Is This Rolls-Royce With A Bar And Gun Rack Ernest Hemingway’s Long-Lost First Car?

When most folks think of writer Ernest Hemingway (1899-1961) they think of boating. (Because, fishing). Or perhaps they think of flying around the world to shoot things. 

Not many folks think of the adventurous author and journalist as a car guy. But he was. In his fiction, Hemingway called out many car brands, even Bugatti. And he loved roadtrips. 

He drove a Ford Model A across the U.S., a Lancia B10 around Europe after WWII, and a Chrysler convertible in Cuba. Hemingway also got drunk, went for a drive with his wife, and crashed his car.
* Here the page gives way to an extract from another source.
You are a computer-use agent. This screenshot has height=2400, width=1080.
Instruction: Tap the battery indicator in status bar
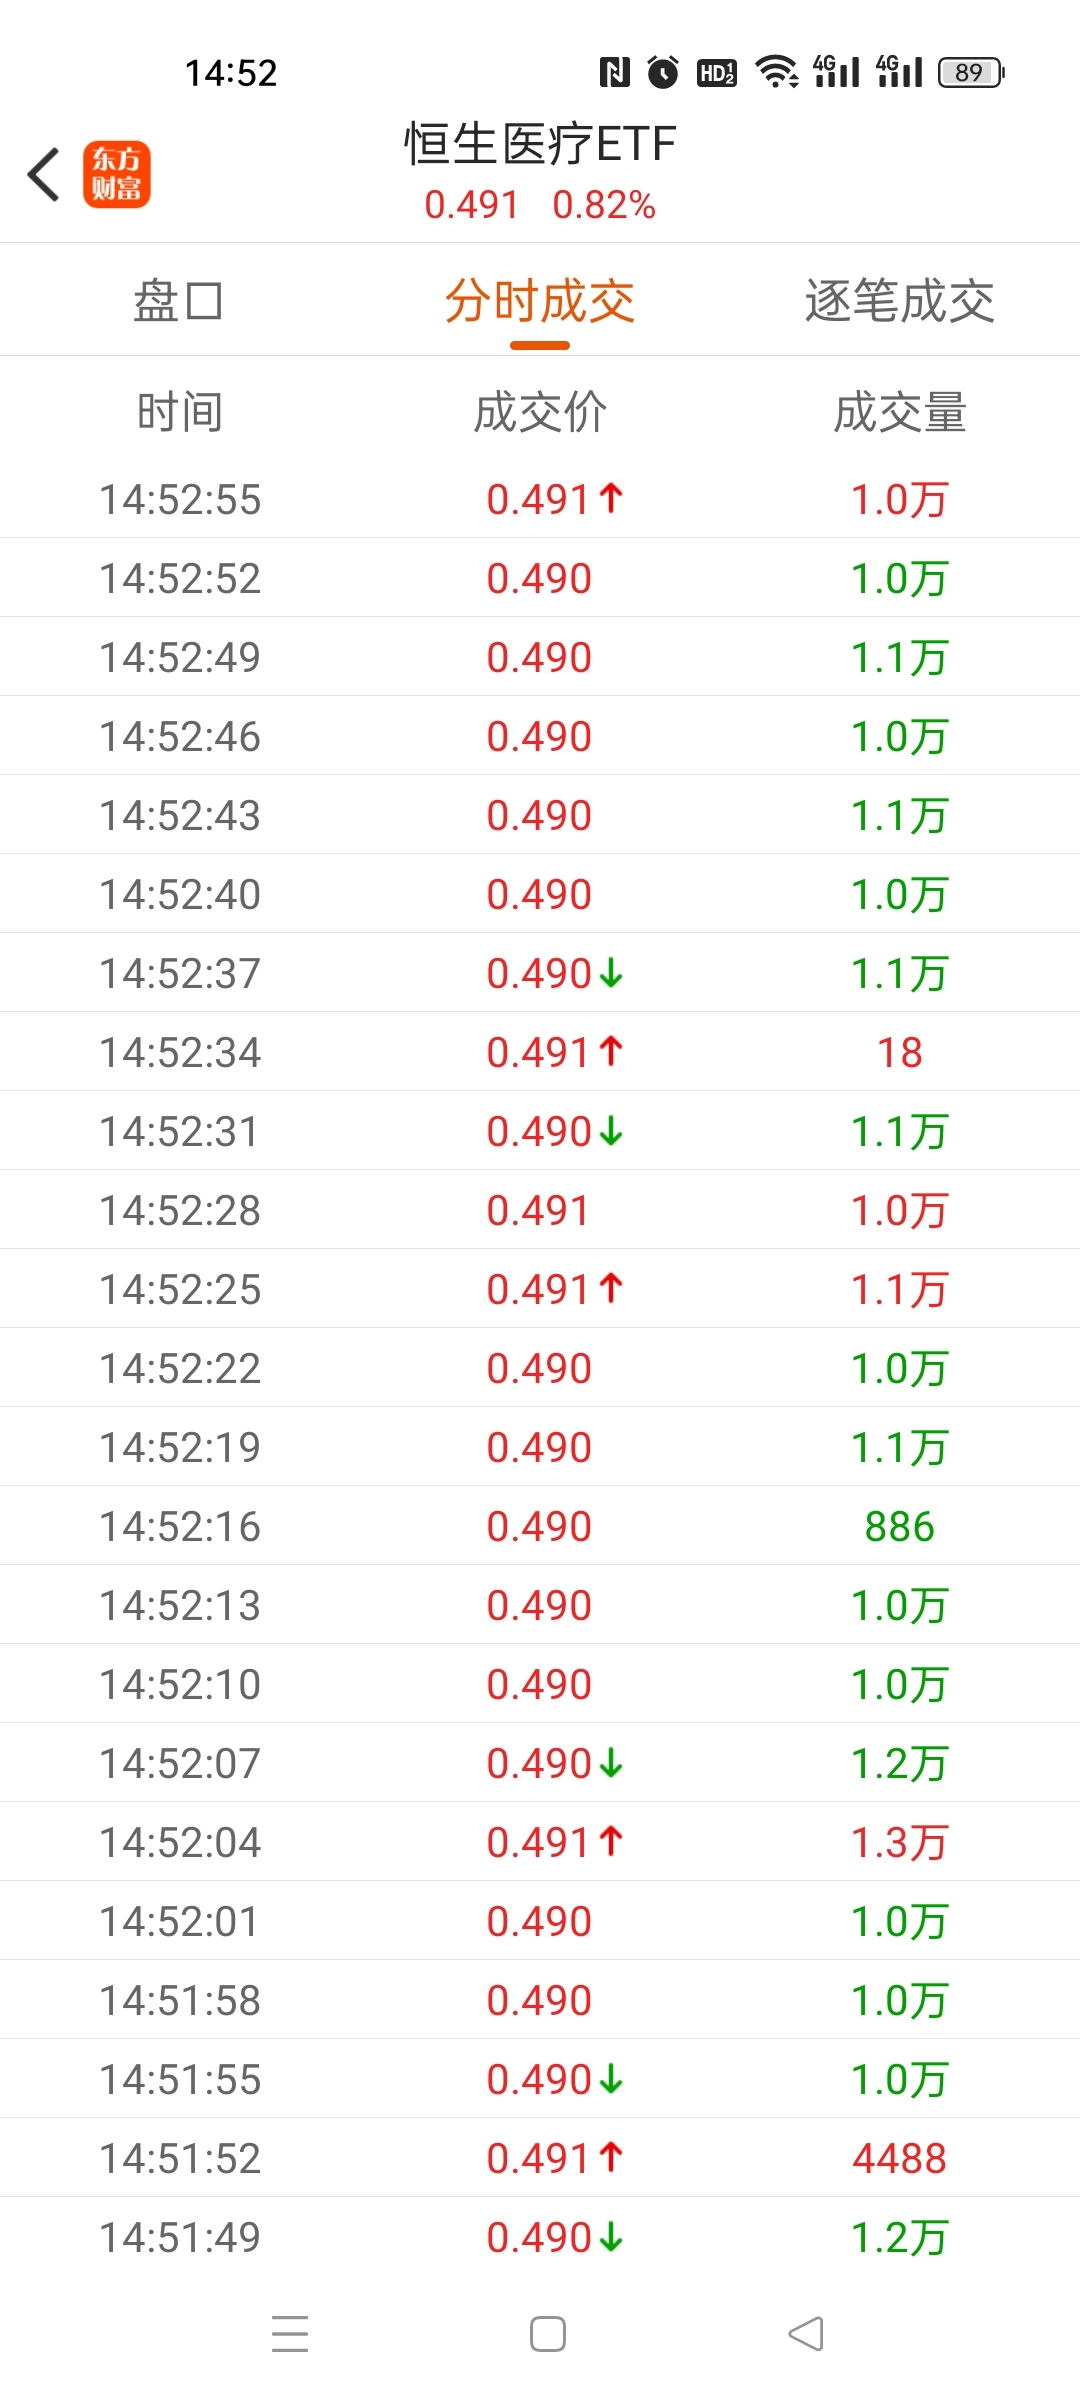[x=970, y=73]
Twice. With two different wives (numbers three and four).Despite these incidents, Hemingway served as a brand ambassador for Buick. I feel like he attracted some young, hip Buick buyers in the 1950s .

First of all, Ernest Hemingway grew up in a time when cars were much less common. In his fiction he writes about a teenager borrowing his affluent family’s only car for a date.
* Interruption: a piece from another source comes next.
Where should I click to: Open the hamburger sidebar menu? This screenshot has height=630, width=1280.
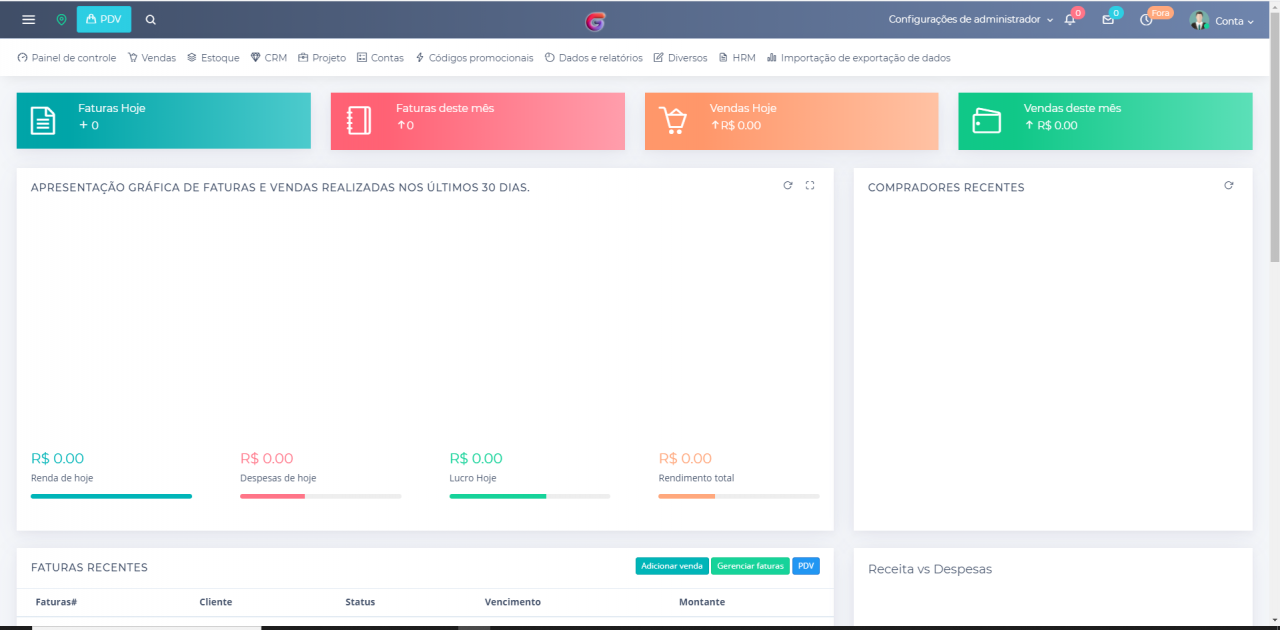28,20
He writes that when he and his wife Hadley (number one) moved to Paris to live off her small trust fund they could not afford a car.

When the Fitzgeralds (yes those Fitzgeralds) showed up with one it was a major flex. Apparently Zelda had impulsively sliced the roof off so Ernie and Scott had to dodge rainstorms while on drunken roadtrips.

An intriguing Rolls-Royce popped up on R.M. Sotheby’s site. The Phantom II was shipped form England to Paris as just a frame with an engine (very common for luxury cars in those days).